*** Extracted entries ***

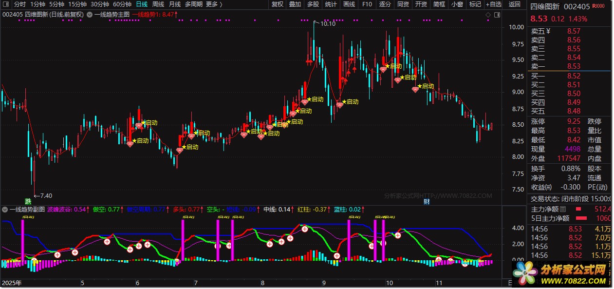
Task: Select the 60分钟 period tab
Action: coord(122,4)
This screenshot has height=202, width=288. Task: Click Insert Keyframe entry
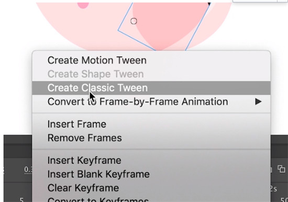pos(151,160)
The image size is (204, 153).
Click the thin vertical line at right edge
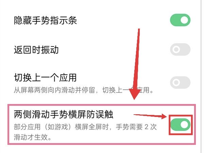tap(201, 77)
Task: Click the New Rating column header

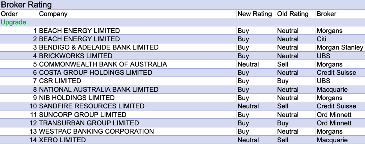Action: [x=254, y=14]
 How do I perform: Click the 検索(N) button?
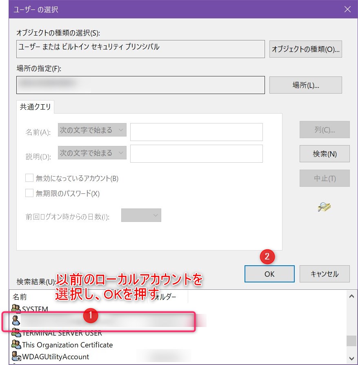[325, 154]
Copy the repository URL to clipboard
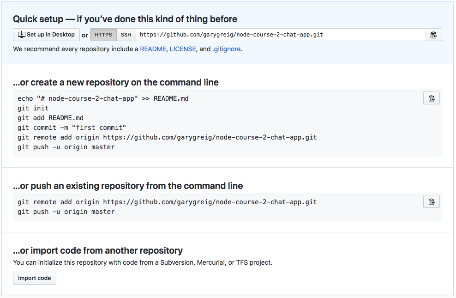 pos(433,35)
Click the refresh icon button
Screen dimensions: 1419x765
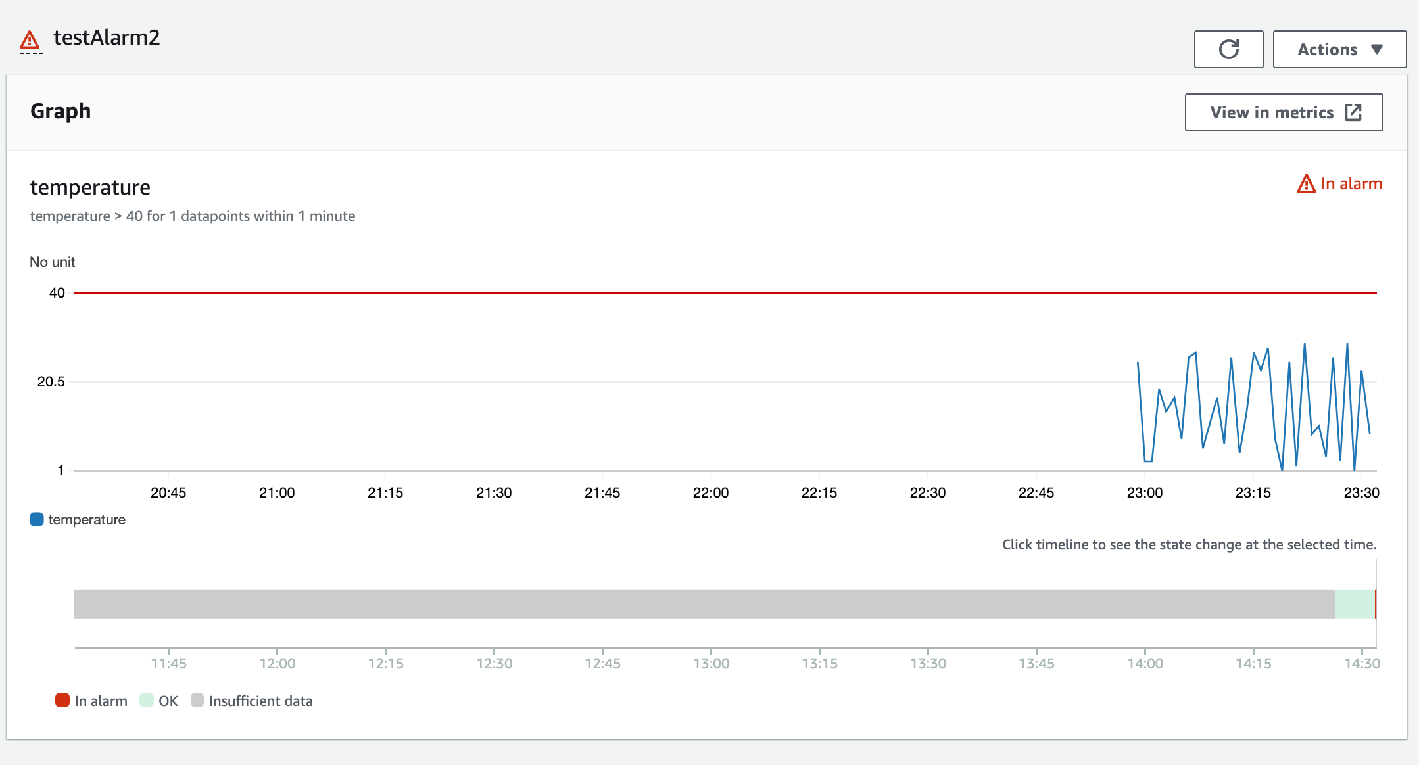(x=1228, y=49)
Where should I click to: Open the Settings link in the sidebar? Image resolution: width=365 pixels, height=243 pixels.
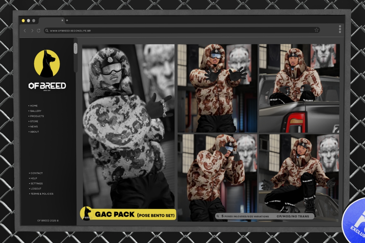37,183
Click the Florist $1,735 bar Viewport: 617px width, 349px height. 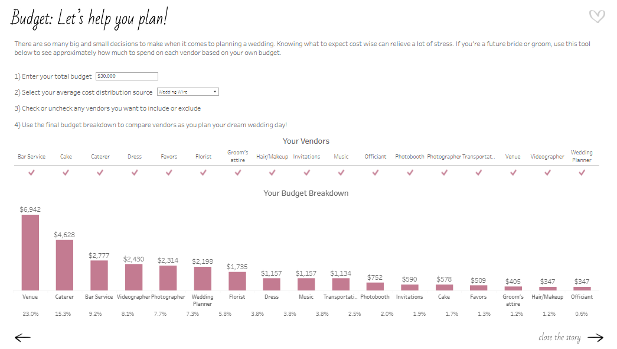pos(237,281)
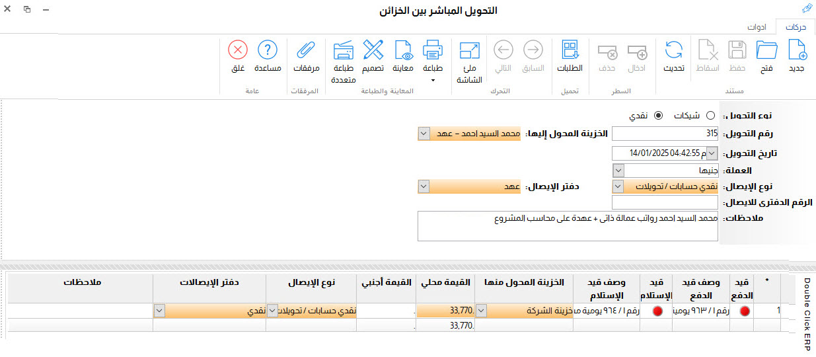Screen dimensions: 816x357
Task: Open the دفتر الإيصال dropdown arrow
Action: [423, 187]
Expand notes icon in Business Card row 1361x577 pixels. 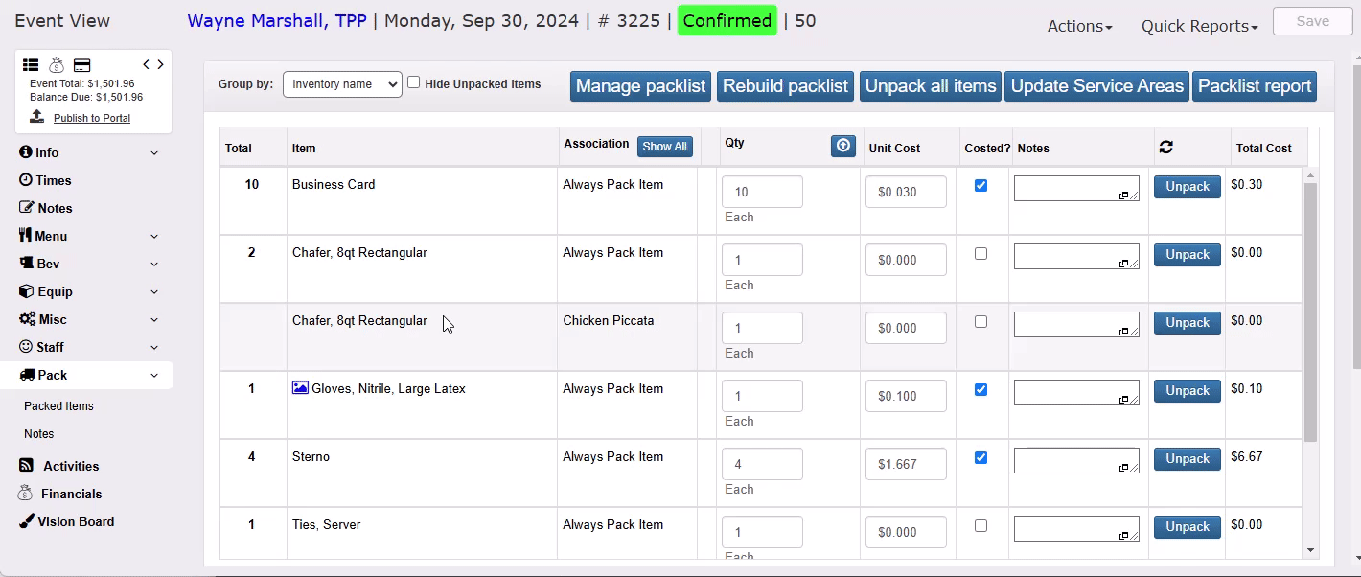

***

_Required task:_
Collect every line of the data above that contains the word "button".

_The reply:_
 How do I perform: Click the 検索(N) button?
Click the refresh icon button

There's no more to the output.